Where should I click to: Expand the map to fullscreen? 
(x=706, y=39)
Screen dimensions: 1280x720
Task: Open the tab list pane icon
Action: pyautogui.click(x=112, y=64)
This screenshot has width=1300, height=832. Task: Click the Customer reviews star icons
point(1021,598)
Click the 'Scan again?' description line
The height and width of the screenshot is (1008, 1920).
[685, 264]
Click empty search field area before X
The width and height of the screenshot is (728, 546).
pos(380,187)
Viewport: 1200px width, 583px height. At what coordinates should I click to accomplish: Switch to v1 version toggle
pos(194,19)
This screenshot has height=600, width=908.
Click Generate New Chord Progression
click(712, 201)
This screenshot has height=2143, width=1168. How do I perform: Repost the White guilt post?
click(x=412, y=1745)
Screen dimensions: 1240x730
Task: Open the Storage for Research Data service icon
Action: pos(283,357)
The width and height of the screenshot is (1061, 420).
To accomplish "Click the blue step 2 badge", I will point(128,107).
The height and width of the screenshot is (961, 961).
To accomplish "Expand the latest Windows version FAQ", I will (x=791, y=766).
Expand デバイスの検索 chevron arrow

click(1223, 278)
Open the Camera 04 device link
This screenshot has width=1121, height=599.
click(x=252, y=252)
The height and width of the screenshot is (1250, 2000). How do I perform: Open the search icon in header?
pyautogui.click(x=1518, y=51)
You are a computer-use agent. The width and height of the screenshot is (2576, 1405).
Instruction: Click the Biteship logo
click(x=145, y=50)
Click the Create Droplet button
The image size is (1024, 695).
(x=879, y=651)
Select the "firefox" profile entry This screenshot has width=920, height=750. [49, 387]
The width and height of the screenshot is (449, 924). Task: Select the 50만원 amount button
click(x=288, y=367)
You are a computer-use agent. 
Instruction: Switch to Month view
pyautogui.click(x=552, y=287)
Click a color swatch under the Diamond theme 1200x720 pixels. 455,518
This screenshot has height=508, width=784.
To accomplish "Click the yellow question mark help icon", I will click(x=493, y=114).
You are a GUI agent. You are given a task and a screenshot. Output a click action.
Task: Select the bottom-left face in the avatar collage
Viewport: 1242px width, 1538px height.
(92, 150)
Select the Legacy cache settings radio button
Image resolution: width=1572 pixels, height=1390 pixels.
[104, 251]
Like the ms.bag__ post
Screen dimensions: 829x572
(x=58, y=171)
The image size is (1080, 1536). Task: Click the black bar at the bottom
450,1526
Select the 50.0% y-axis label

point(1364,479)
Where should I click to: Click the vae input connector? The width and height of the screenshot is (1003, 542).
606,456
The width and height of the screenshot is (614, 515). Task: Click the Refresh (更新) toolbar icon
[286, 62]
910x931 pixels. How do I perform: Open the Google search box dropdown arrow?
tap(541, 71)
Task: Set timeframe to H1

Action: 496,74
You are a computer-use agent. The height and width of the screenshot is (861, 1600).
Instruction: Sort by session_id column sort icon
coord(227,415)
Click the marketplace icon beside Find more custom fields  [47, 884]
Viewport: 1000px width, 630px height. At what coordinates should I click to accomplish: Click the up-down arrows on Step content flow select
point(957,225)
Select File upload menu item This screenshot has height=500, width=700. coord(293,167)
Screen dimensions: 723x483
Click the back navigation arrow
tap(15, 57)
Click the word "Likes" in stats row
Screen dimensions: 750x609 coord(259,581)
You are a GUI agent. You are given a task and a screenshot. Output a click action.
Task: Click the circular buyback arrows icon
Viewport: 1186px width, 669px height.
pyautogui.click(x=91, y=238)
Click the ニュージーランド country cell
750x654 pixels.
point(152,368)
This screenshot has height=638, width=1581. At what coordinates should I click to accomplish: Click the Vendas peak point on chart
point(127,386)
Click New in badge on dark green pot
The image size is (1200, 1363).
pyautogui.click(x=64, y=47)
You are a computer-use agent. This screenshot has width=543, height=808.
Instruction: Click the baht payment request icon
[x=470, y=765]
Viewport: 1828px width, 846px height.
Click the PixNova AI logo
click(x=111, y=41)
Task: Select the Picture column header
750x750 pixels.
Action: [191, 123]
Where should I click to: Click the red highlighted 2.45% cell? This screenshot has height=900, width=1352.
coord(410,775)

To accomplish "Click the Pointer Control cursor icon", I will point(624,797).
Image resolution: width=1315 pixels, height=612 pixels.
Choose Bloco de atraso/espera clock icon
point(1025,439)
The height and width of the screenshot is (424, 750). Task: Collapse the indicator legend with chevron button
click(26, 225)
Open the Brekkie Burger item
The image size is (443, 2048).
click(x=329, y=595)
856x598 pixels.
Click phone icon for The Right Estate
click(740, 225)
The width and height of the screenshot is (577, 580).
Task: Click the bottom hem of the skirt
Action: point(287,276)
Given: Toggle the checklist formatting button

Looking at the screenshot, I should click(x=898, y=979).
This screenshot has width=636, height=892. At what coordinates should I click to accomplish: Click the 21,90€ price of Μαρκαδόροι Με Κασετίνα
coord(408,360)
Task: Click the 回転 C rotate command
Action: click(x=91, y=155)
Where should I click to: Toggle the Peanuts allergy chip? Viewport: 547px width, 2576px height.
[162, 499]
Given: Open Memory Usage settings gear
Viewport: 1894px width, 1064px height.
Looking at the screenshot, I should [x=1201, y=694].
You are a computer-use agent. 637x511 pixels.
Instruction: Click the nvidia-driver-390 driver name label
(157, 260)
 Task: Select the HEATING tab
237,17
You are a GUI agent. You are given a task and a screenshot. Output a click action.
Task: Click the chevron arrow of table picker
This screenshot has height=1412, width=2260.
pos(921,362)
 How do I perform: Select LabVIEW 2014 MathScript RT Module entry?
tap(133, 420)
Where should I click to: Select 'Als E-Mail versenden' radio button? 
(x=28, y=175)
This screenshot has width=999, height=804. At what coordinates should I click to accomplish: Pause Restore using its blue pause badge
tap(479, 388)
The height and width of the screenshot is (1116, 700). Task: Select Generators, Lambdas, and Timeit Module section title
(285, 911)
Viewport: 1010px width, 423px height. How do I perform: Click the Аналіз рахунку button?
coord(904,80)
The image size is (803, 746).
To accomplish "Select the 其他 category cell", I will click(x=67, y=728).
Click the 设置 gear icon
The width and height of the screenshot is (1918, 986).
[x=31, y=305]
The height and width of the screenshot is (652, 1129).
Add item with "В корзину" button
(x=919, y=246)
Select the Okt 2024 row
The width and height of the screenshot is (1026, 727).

┄┄┄┄┄┄┄┄┄┄

Your objective →
Please write out all of the records above, character for character.

Answer for the task →
Where should I click to: Expand the map to fullscreen? 
(x=706, y=39)
Screen dimensions: 1280x720
Task: Open the tab list pane icon
Action: pyautogui.click(x=112, y=64)
This screenshot has width=1300, height=832. Task: Click the Customer reviews star icons
point(1021,598)
Click the 'Scan again?' description line
The height and width of the screenshot is (1008, 1920).
[685, 264]
Click empty search field area before X
The width and height of the screenshot is (728, 546).
pos(380,187)
Viewport: 1200px width, 583px height. At what coordinates should I click to accomplish: Switch to v1 version toggle
pos(194,19)
This screenshot has height=600, width=908.
Click Generate New Chord Progression
click(712, 201)
This screenshot has height=2143, width=1168. How do I perform: Repost the White guilt post?
click(x=412, y=1745)
Screen dimensions: 1240x730
Task: Open the Storage for Research Data service icon
Action: pos(283,357)
The width and height of the screenshot is (1061, 420).
To accomplish "Click the blue step 2 badge", I will point(128,107).
The height and width of the screenshot is (961, 961).
To accomplish "Expand the latest Windows version FAQ", I will (x=791, y=766).
Expand デバイスの検索 chevron arrow

click(1223, 278)
Open the Camera 04 device link
This screenshot has width=1121, height=599.
click(x=252, y=252)
The height and width of the screenshot is (1250, 2000). How do I perform: Open the search icon in header?
pyautogui.click(x=1518, y=51)
You are a computer-use agent. The width and height of the screenshot is (2576, 1405).
Instruction: Click the Biteship logo
click(x=145, y=50)
Click the Create Droplet button
The image size is (1024, 695).
(x=879, y=651)
Select the "firefox" profile entry This screenshot has width=920, height=750. [49, 387]
The width and height of the screenshot is (449, 924). Task: Select the 50만원 amount button
click(x=288, y=367)
You are a computer-use agent. 
Instruction: Switch to Month view
pyautogui.click(x=552, y=287)
Click a color swatch under the Diamond theme 1200x720 pixels. 455,518
This screenshot has height=508, width=784.
To accomplish "Click the yellow question mark help icon", I will click(x=493, y=114).
You are a GUI agent. You are given a task and a screenshot. Output a click action.
Task: Select the bottom-left face in the avatar collage
Viewport: 1242px width, 1538px height.
(92, 150)
Select the Legacy cache settings radio button
Image resolution: width=1572 pixels, height=1390 pixels.
[104, 251]
Like the ms.bag__ post
Screen dimensions: 829x572
(x=58, y=171)
The image size is (1080, 1536). Task: Click the black bar at the bottom
450,1526
Select the 50.0% y-axis label

point(1364,479)
Where should I click to: Click the vae input connector? The width and height of the screenshot is (1003, 542).
606,456
The width and height of the screenshot is (614, 515). Task: Click the Refresh (更新) toolbar icon
[286, 62]
910x931 pixels. How do I perform: Open the Google search box dropdown arrow?
tap(541, 71)
Task: Set timeframe to H1

Action: 496,74
You are a computer-use agent. The height and width of the screenshot is (861, 1600).
Instruction: Sort by session_id column sort icon
coord(227,415)
Click the marketplace icon beside Find more custom fields  [47, 884]
Viewport: 1000px width, 630px height. At what coordinates should I click to accomplish: Click the up-down arrows on Step content flow select
point(957,225)
Select File upload menu item This screenshot has height=500, width=700. coord(293,167)
Screen dimensions: 723x483
Click the back navigation arrow
tap(15, 57)
Click the word "Likes" in stats row
Screen dimensions: 750x609 coord(259,581)
You are a GUI agent. You are given a task and a screenshot. Output a click action.
Task: Click the circular buyback arrows icon
Viewport: 1186px width, 669px height.
pyautogui.click(x=91, y=238)
Click the ニュージーランド country cell
750x654 pixels.
point(152,368)
This screenshot has height=638, width=1581. At what coordinates should I click to accomplish: Click the Vendas peak point on chart
point(127,386)
Click New in badge on dark green pot
The image size is (1200, 1363).
pyautogui.click(x=64, y=47)
You are a computer-use agent. This screenshot has width=543, height=808.
Instruction: Click the baht payment request icon
[x=470, y=765]
Viewport: 1828px width, 846px height.
Click the PixNova AI logo
click(x=111, y=41)
Task: Select the Picture column header
750x750 pixels.
Action: [191, 123]
Where should I click to: Click the red highlighted 2.45% cell? This screenshot has height=900, width=1352.
coord(410,775)

To accomplish "Click the Pointer Control cursor icon", I will point(624,797).
Image resolution: width=1315 pixels, height=612 pixels.
Choose Bloco de atraso/espera clock icon
point(1025,439)
The height and width of the screenshot is (424, 750). Task: Collapse the indicator legend with chevron button
click(26, 225)
Open the Brekkie Burger item
The image size is (443, 2048).
click(x=329, y=595)
856x598 pixels.
Click phone icon for The Right Estate
click(740, 225)
The width and height of the screenshot is (577, 580).
Task: Click the bottom hem of the skirt
Action: point(287,276)
Given: Toggle the checklist formatting button

Looking at the screenshot, I should click(x=898, y=979).
This screenshot has width=636, height=892. At what coordinates should I click to accomplish: Click the 21,90€ price of Μαρκαδόροι Με Κασετίνα
coord(408,360)
Task: Click the 回転 C rotate command
Action: click(x=91, y=155)
Where should I click to: Toggle the Peanuts allergy chip? Viewport: 547px width, 2576px height.
[162, 499]
Given: Open Memory Usage settings gear
Viewport: 1894px width, 1064px height.
Looking at the screenshot, I should [x=1201, y=694].
You are a computer-use agent. 637x511 pixels.
Instruction: Click the nvidia-driver-390 driver name label
(157, 260)
 Task: Select the HEATING tab
237,17
You are a GUI agent. You are given a task and a screenshot. Output a click action.
Task: Click the chevron arrow of table picker
This screenshot has height=1412, width=2260.
pos(921,362)
 How do I perform: Select LabVIEW 2014 MathScript RT Module entry?
tap(133, 420)
Where should I click to: Select 'Als E-Mail versenden' radio button? 
(x=28, y=175)
This screenshot has width=999, height=804. At what coordinates should I click to accomplish: Pause Restore using its blue pause badge
tap(479, 388)
The height and width of the screenshot is (1116, 700). Task: Select Generators, Lambdas, and Timeit Module section title
(285, 911)
Viewport: 1010px width, 423px height. How do I perform: Click the Аналіз рахунку button?
coord(904,80)
The image size is (803, 746).
To accomplish "Select the 其他 category cell", I will click(x=67, y=728).
Click the 设置 gear icon
The width and height of the screenshot is (1918, 986).
[x=31, y=305]
The height and width of the screenshot is (652, 1129).
Add item with "В корзину" button
(x=919, y=246)
Select the Okt 2024 row
The width and height of the screenshot is (1026, 727).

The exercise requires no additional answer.